Copy the listing below line for line, reproducing every entry without any changes.

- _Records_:
● ● ●

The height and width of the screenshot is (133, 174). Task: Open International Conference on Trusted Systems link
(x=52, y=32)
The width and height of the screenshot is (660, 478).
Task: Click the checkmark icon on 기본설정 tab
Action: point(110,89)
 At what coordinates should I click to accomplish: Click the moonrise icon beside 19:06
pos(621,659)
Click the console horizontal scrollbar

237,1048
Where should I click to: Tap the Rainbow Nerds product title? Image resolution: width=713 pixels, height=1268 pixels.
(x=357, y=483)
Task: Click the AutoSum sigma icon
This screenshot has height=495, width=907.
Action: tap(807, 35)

● ● ●

- _SOLUTION TO THE EXERCISE_:
The height and width of the screenshot is (133, 174). Task: Open International Conference on Trusted Systems link
(x=52, y=32)
The width and height of the screenshot is (660, 478).
Task: Click the checkmark icon on 기본설정 tab
Action: point(110,89)
 At what coordinates should I click to accomplish: Click the moonrise icon beside 19:06
pos(621,659)
Click the console horizontal scrollbar

237,1048
Where should I click to: Tap the Rainbow Nerds product title? Image resolution: width=713 pixels, height=1268 pixels.
(x=357, y=483)
Task: Click the AutoSum sigma icon
This screenshot has height=495, width=907.
Action: tap(807, 35)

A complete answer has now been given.